Sadly, I suffer from both sides of this affliction – if it’s something for me, I have a hard time doing it, unless it is something actually functional (clothing, shoes, and the like are functional, even if I just *like *them). I also do “retail therapy” but it almost always works out as me buying stuff for other people. This weekend, I was in a major slump – I spent about $40 on the kids (who are both now heavy into M:tG) getting them booster packs and starter decks, and felt like a heel for the $4 booster pack I bought myself. Ugh! Damned if you do, damned if you don’t.
I currently have a bunch of money saved in a “piggy bank” (actually two.)
Between the two I have close to - well I’ll just say it is a lot.
I want to spend it on something frivolous.
Whenever I decide I’m going to, I can’t decide. At this point I keep thinking that If I’m gonna blow all my piggy bank dough, it damn-well better be something I’m gonna love.
I applaud the OP. If you don’t really need it, don’t spend on it. I’ve certainly spent lots of money frivolously in the past, but these days, I’m much more responsible. I get pretty much all of my new stuff (for my hobbies) in trade.

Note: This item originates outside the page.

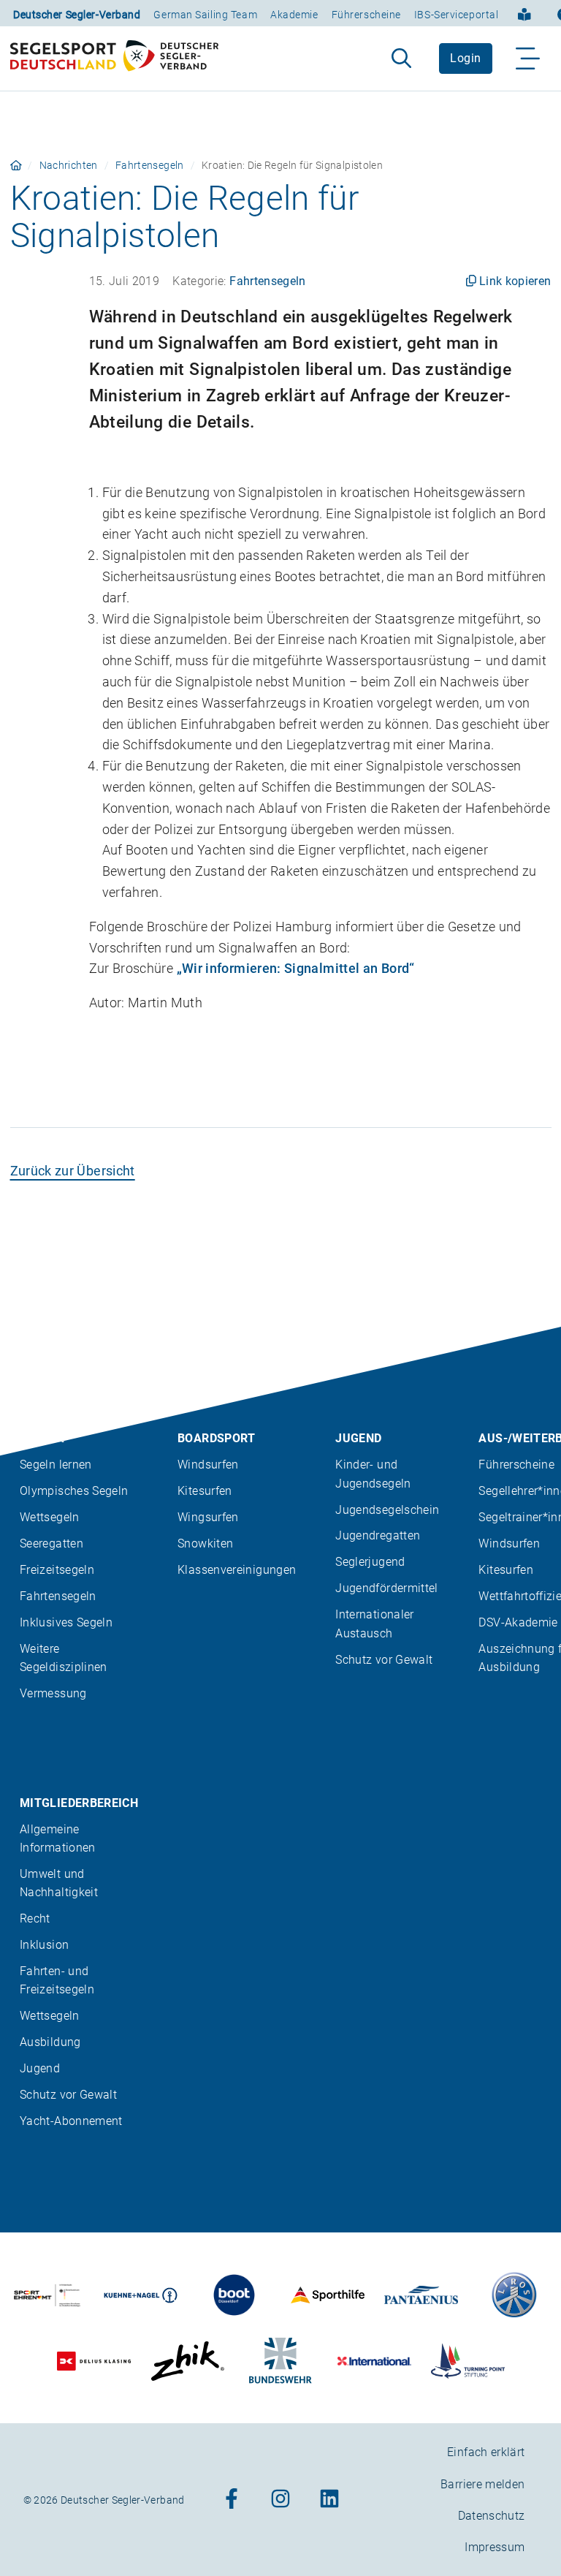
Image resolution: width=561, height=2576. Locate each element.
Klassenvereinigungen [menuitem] (237, 1570)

If your compulsion to save is interfering with your daily life (and since you mentioned buying lunch, I think it is) you might wanna talk to somebody about it. I realize you’re talking to us, but I mean a real-life person like a therapist. You mention textbooks, is there a free mental health clinic on campus?

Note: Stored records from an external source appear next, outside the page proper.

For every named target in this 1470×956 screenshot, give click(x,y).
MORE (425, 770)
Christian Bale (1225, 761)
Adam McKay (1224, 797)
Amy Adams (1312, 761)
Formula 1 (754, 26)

Channeling Ann Landers aside, I do understand what you mean. I’ve had trouble buying anything frivolous since last fall. Have you always been like this or is it new?
I struggle with tightwad tendencies as well. Even when I really want something, I have a hard time actually buying it, especially if I’ve recently said no to the kids. I keep a list of things I want to buy sometime…currently it says sweater, sneakers, and laundry hamper. Wild frivolity! But I could just sew up the hole in my old sweater for the tenth time, wear the cruddy old sneakers till they fall off my feet, and throw the laundry on the floor. That would be the green thing to do…
I’m just like the OP; and the thing is, whenever I’m in a bad mood, my wife tries to buy me stuff. I mean, God damn it, woman! Wasting money only makes me feel worse!
At least you get the pangs before you buy. I get 'em after, so I’m both out a bunch of money, and can’t enjoy what I bought because I feel guilty for buying it.
I’m with Locrian…life is short, and I tend to spend as it comes. Despite myself, I manage to keep enough put away for a real emergency. But for the short term, easy come, easy go. Well, easy go at least…
And Khadaji? If you decide that something you’d absolutely love would be sharing it with another, PM me.
I have the same problem as the OP. But I’ve managed to solve it a bit, I think.
Like they say to do with a tattoo, I give it a lot of thought. Think of something I want. If I still reeeeallly want it just as bad in a month or six months or a year, I get it.
But I only get it after all the necessities are paid for, and I have the cash for it. I bought my Wii around Christmas but only after I had cash in the bank for it, plus cash for a bunch of upcoming expenses. When I was done I still had plenty left. Right now I’m saving up for a deck in the backyard, so I won’t be spending cash on anything fun for a while.
My husband does that, too. When I am in a mood, he will spend money on me – which makes me feel worse. Then, because I know he is like that, I don’t know if I should buy him things when he is in a mood. UGH!
Though I’m not a big extravagant spender at all (I’m generally very thrifty and careful), I do agree that money was intended to be spent. It’s what it’s for, and even money “wasted” is now in circulation to be used by other people and keeps business turning over.
Such is my simplistic view of finance and economics.
I thought of this thread when I was buying Mom her mother’s day gift - I realized I’m only thrifty as it regards to me. When I’m buying for others I have a devil-may-care attitude on cost.